# Excerpt
* * *
# Data Extraction

In [9]:
import pandas as pd
import bs4
import requests

In [52]:
df=pd.read_csv("Input.xlsx.csv")          # To read input file
df['URL_ID'] = df['URL_ID'].astype(str).replace('\.0', '', regex=True) #For accurate file name
print("Dataframe Created")

Dataframe Created


In [55]:
#This Block of Code Takes Time To Complete
import time

start = time.time()

print("Extraction Started")
for index, row in df.iterrows():
    result=requests.get(row["URL"])
    soup=bs4.BeautifulSoup(result.text,'lxml')
    try:                                                          #Using Try try block for error handeling
        title=soup.select("h1")[0].text
        filecontent=soup.select(".td-post-content")[0].text
    except:
        filecontent="Ooops... Error 404"
    with open(f".//output_files//{row['URL_ID']}.txt", "w", encoding="utf-8") as f:
        f.write(title)
        f.write(filecontent)

end = time.time()



print("Extraction Complete")
print("Time taken for extraction ",end-start)


Extraction Started
Extraction Complete
Time taken for extraction  253.02700448036194


# For Data Analysis

In [56]:
import nltk
from nltk.sentiment.vader import SentimentIntensityAnalyzer
from nltk import punkt
from textblob import TextBlob
from nltk.corpus import cmudict
# Download if not already downloaded
# nltk.download('vader_lexicon')
* * *
Target position data
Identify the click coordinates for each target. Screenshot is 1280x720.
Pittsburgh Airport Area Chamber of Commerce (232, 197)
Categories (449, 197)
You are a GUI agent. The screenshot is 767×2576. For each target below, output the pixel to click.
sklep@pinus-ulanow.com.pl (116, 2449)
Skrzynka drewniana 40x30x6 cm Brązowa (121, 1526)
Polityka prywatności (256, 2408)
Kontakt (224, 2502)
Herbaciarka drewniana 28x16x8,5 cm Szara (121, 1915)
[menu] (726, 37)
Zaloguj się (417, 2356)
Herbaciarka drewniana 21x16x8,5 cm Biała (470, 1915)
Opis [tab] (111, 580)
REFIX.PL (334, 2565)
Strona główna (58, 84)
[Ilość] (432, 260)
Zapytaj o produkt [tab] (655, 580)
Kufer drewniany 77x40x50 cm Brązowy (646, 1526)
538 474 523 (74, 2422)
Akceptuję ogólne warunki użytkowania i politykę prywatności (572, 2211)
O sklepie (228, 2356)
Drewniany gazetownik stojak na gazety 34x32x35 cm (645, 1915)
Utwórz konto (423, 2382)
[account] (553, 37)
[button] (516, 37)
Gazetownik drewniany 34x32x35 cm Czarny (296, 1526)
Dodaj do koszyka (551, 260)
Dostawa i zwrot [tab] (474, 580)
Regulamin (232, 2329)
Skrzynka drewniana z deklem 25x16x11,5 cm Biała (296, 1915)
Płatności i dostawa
* * *
# Stated exercise
Reproduce verbatim the part of the data extraction notebook that starts at "# For Data Analysis" and ends after "# nltk.download('vader_lexicon')".

# Task answer
# For Data Analysis

In [56]:
import nltk
from nltk.sentiment.vader import SentimentIntensityAnalyzer
from nltk import punkt
from textblob import TextBlob
from nltk.corpus import cmudict
# Download if not already downloaded
# nltk.download('vader_lexicon')